# Short task
Could you return, unchanged, every line from the very first one up to and including the line that contains "Looking at the screenshot, I should click(x=755, y=369)."?

(Word and element pointing lines)
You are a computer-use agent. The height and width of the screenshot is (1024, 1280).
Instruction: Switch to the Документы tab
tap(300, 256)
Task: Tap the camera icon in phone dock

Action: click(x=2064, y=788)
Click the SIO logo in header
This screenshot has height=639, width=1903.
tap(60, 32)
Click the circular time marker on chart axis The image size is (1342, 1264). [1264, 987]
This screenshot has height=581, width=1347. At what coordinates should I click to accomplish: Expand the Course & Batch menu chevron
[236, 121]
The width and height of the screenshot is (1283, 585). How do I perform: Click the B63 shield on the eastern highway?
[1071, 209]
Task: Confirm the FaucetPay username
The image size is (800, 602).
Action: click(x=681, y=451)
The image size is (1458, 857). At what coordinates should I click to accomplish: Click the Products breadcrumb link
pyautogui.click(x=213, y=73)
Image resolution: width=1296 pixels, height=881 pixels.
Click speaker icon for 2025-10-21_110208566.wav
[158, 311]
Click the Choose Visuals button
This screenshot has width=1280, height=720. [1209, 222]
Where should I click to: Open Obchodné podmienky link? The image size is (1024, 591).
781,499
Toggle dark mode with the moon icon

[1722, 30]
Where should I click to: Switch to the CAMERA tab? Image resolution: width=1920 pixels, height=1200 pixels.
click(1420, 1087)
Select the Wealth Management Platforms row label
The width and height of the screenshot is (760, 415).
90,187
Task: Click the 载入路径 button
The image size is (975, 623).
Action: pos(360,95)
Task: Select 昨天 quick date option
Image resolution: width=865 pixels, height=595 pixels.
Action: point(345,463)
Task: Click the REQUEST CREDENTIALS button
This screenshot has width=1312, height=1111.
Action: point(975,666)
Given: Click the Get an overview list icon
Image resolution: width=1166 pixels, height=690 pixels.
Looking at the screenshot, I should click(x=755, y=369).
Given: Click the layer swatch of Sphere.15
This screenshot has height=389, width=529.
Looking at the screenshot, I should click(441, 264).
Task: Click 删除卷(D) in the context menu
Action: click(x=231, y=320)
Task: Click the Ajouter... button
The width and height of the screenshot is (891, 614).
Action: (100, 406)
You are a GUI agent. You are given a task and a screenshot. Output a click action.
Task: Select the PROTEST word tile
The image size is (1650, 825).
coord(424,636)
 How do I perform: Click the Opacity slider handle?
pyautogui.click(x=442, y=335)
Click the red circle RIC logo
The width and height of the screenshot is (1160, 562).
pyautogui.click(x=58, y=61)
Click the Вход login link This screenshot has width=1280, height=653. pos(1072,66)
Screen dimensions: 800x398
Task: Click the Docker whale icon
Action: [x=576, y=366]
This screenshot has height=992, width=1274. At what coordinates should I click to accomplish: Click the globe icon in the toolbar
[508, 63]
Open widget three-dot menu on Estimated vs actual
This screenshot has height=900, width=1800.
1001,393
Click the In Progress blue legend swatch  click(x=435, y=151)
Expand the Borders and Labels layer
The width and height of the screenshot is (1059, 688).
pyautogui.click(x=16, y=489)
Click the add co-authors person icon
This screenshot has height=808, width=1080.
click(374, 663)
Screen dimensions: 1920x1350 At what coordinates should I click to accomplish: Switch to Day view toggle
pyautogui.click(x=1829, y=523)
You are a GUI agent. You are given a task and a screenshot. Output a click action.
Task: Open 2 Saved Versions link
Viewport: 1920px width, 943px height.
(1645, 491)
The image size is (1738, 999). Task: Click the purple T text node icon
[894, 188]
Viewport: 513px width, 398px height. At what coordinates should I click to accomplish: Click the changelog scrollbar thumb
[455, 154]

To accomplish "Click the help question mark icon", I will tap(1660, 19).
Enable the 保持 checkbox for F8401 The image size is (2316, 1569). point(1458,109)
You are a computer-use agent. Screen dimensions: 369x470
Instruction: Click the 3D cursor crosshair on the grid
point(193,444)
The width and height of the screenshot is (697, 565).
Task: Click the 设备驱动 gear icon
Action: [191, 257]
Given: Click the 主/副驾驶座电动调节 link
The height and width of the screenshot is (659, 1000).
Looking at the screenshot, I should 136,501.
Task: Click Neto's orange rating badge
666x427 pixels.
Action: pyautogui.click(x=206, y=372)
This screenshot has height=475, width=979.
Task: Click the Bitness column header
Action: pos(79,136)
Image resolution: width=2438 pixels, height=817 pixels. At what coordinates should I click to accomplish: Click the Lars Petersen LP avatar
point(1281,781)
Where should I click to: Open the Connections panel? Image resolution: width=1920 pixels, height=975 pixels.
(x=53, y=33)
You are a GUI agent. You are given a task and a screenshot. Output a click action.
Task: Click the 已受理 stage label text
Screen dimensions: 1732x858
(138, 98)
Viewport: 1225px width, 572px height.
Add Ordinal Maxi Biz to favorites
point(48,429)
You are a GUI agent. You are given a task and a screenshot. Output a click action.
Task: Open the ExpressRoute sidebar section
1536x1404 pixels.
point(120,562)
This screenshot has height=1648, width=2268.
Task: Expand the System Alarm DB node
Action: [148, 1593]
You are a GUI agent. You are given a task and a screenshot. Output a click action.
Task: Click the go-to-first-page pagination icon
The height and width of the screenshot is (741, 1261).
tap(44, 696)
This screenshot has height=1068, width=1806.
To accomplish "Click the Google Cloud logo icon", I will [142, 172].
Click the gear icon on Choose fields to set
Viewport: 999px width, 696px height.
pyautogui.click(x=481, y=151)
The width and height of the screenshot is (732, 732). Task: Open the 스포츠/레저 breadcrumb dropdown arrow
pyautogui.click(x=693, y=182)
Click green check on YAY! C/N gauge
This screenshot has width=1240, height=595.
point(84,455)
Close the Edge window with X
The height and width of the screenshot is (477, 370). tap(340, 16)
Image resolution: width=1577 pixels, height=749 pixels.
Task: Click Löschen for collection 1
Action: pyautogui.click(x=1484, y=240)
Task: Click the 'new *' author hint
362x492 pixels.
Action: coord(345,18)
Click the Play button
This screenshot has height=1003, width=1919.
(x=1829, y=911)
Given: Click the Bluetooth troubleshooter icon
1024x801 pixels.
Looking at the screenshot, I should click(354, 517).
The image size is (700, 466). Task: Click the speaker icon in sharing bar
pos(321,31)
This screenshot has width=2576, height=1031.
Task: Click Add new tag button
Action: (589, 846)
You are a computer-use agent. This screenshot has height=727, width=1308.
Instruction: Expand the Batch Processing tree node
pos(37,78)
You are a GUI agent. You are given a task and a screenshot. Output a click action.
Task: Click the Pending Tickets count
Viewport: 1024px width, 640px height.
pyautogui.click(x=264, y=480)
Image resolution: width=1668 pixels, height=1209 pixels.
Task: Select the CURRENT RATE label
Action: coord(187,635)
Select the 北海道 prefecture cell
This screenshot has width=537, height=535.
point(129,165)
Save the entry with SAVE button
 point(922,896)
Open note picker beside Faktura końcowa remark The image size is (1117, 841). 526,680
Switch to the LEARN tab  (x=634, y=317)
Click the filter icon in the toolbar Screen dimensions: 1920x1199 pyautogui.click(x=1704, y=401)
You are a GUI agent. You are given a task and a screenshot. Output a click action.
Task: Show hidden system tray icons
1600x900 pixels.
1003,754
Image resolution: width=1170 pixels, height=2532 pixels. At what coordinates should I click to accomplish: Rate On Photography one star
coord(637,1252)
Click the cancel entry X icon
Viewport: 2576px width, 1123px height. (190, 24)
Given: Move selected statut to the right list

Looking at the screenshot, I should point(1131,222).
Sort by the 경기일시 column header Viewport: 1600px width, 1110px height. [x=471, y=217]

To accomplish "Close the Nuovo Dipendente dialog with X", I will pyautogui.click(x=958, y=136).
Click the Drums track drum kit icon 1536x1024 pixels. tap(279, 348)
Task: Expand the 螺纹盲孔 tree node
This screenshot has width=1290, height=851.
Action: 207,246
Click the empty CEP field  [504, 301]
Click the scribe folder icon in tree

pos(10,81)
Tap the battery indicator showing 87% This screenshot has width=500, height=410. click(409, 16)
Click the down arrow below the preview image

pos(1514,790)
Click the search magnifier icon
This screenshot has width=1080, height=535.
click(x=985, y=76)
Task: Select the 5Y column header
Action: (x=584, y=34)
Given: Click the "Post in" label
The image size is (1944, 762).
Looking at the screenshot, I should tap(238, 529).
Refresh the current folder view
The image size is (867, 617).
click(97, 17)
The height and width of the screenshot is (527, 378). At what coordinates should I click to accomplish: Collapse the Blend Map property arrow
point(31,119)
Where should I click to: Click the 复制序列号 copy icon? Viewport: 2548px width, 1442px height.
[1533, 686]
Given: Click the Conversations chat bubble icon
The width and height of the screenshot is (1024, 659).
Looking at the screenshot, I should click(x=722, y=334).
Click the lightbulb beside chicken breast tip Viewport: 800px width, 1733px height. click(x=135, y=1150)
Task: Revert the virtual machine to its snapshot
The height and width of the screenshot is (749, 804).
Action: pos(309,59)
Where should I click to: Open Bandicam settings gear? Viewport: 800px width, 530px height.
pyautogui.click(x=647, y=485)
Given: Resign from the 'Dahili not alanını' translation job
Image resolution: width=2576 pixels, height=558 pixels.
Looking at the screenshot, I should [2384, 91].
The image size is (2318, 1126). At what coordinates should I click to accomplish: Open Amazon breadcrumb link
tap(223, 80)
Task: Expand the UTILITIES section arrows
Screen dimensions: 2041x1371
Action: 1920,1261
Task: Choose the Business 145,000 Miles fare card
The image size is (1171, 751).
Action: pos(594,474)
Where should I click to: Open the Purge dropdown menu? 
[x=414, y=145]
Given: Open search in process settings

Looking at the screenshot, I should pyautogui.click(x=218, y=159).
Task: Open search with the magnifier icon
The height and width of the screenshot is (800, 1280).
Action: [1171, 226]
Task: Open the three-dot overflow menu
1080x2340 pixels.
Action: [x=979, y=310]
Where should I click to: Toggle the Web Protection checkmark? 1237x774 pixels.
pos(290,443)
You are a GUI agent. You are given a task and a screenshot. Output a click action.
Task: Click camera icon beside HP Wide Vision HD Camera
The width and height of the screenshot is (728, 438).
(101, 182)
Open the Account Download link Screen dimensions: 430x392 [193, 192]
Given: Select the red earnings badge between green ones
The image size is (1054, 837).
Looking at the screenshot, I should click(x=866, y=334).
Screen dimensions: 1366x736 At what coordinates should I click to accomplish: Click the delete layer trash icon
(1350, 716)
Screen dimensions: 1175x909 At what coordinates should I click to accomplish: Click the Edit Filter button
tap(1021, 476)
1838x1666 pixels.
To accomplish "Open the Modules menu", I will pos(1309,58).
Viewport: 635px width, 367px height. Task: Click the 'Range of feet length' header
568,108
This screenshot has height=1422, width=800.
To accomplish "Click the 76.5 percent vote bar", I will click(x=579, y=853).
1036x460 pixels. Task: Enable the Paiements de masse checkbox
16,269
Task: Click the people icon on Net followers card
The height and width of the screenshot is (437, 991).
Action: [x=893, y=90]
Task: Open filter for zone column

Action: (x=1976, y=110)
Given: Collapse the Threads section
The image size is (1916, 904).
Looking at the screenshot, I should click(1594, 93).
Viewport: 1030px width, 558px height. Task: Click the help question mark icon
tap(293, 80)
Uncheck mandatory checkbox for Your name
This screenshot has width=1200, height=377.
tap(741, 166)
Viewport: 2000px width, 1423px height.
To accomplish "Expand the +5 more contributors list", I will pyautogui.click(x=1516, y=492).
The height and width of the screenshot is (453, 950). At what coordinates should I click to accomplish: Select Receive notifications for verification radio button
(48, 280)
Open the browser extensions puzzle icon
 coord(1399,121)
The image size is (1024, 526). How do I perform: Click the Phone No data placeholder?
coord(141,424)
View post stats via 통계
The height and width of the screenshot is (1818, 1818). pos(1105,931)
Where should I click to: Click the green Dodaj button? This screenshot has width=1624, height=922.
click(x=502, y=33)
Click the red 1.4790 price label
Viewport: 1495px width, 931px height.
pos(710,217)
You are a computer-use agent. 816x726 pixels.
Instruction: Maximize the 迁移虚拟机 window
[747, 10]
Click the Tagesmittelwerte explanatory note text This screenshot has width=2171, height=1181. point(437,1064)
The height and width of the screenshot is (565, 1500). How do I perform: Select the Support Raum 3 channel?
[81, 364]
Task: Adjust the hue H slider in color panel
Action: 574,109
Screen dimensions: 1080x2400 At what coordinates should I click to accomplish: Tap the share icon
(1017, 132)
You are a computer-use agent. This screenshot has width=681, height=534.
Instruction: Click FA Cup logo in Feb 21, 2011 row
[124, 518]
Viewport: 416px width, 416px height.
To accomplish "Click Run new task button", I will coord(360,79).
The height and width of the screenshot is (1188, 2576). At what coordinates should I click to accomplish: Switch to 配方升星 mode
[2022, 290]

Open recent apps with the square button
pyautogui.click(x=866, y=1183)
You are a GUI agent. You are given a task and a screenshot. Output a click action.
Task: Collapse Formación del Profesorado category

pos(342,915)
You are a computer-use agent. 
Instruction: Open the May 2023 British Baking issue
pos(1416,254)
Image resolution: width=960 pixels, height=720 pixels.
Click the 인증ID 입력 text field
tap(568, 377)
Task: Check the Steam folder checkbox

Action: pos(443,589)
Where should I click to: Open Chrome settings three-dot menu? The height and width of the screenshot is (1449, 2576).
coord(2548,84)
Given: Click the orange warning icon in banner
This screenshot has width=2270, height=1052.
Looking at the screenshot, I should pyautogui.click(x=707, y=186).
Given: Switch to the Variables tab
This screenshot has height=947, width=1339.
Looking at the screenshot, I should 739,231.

# Solved exercise
You are a computer-use agent. The height and width of the screenshot is (1024, 1280).
Instruction: Switch to the Документы tab
tap(300, 256)
Task: Tap the camera icon in phone dock

Action: click(x=2064, y=788)
Click the SIO logo in header
This screenshot has height=639, width=1903.
tap(60, 32)
Click the circular time marker on chart axis The image size is (1342, 1264). [1264, 987]
This screenshot has height=581, width=1347. At what coordinates should I click to accomplish: Expand the Course & Batch menu chevron
[236, 121]
The width and height of the screenshot is (1283, 585). How do I perform: Click the B63 shield on the eastern highway?
[1071, 209]
Task: Confirm the FaucetPay username
The image size is (800, 602).
Action: click(x=681, y=451)
The image size is (1458, 857). At what coordinates should I click to accomplish: Click the Products breadcrumb link
pyautogui.click(x=213, y=73)
Image resolution: width=1296 pixels, height=881 pixels.
Click speaker icon for 2025-10-21_110208566.wav
[158, 311]
Click the Choose Visuals button
This screenshot has width=1280, height=720. [1209, 222]
Where should I click to: Open Obchodné podmienky link? The image size is (1024, 591).
781,499
Toggle dark mode with the moon icon

[1722, 30]
Where should I click to: Switch to the CAMERA tab? Image resolution: width=1920 pixels, height=1200 pixels.
click(1420, 1087)
Select the Wealth Management Platforms row label
The width and height of the screenshot is (760, 415).
90,187
Task: Click the 载入路径 button
The image size is (975, 623).
Action: pos(360,95)
Task: Select 昨天 quick date option
Image resolution: width=865 pixels, height=595 pixels.
Action: point(345,463)
Task: Click the REQUEST CREDENTIALS button
This screenshot has width=1312, height=1111.
Action: point(975,666)
Given: Click the Get an overview list icon
Image resolution: width=1166 pixels, height=690 pixels.
Looking at the screenshot, I should click(x=755, y=369).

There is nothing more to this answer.